== Assigned task ==
Please answer these questions from the passage on native community work:
(a) What four major complements does the organization name?
(b) Which division currently houses the native arts initiative?
(c) About what share of their sustenance do some communities still take from their land?

We're rooted in grass-roots communities. Our focus is grass-roots. We look
for hope, we look for optimism in native communities and we try to support
that through financial assistance, through technical support, through
advocacy, that these traditional communities will be able to continue.
Despite our odds, that optimism still lives today. (It's) that hope, that
understanding, that we as native peoples will survive.

A broad balanced mission

We have four major complements: sustainable communities, environment,
environmental justice, indigenous peoples of the Americas - and we do a lot
of work in the area of sacred lands protection. We're also touring the
native arts as a special initiative, but right now that's still housed
within our sustainable communities division.

Sustainable communities have been the heart and soul of the organization.
We organize around the concept of holistic community renewal. We understand
that redevelopment of native communities doesn't happen in a vacuum, that
we have to look at assisting communities with spiritual development, with
ceremonies, with traditional educational processes, with traditional
economics, with social development and with governance. And again, we look
for that optimism.

It's founded upon an ecologically centered consciousness that communities
can evolve without destruction of their immediate environments. We won't
support projects that are to the contrary.

(As for) culture and spiritual support, we don't support ceremonies
directly, we support a lot of things that advance those things. They're the
heart and soul of our program as well - the bellybutton of who we are as
native nations.

The spirituality of a community has to be developed or redeveloped. It has
to be sustained for a community to grow. We understand that the
continuation of ritual and ceremony, deep cultural understanding and
language, is a necessary part of this development as well.

We also understand that native communities need to be aware of natural law
in Indian law because Indian law is founded upon natural laws.

Traditional education is not necessarily the education you receive in these
institutions. Because we know that this type of education has to change and
change drastically within our lifetime if the Earth is going to survive for
any length of time.

The stuff we learn and get in the schooling process needs to change.
Traditional education based on the establishment of traditional knowledge
creates the ethics and morality that forms the core of cultural identity.
Traditional education has to be supported.

We also look at traditional economics: bartering, trading, gathering,
hunting, fishing. A lot of our communities are still doing it, and some
communities in fact have about 45 to 60 percent of their sustenance still
taken from their land.

Certainly here in New Mexico, if you get outside of the metropolitan areas,
a lot of communities are still living close to the earth, still connected
to the food chain, still know what it's like to gather their foods.

== Given entries ==

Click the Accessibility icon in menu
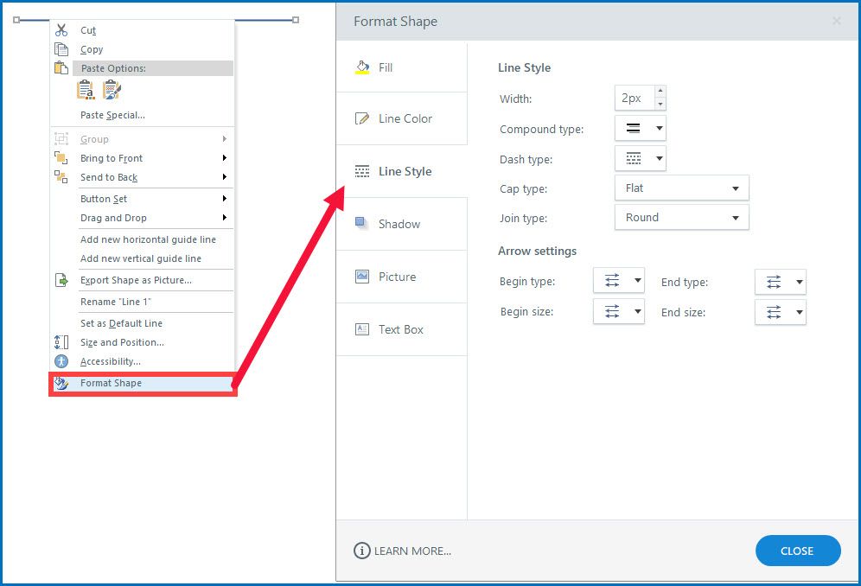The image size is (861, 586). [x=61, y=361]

==

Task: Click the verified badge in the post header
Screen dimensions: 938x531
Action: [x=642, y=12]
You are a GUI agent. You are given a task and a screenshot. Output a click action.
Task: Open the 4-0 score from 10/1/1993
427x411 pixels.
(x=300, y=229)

== Output for this task ==
(a) Sustainable communities, environment, environmental justice, and indigenous peoples of the Americas.
(b) The sustainable communities division.
(c) About 45 to 60 percent.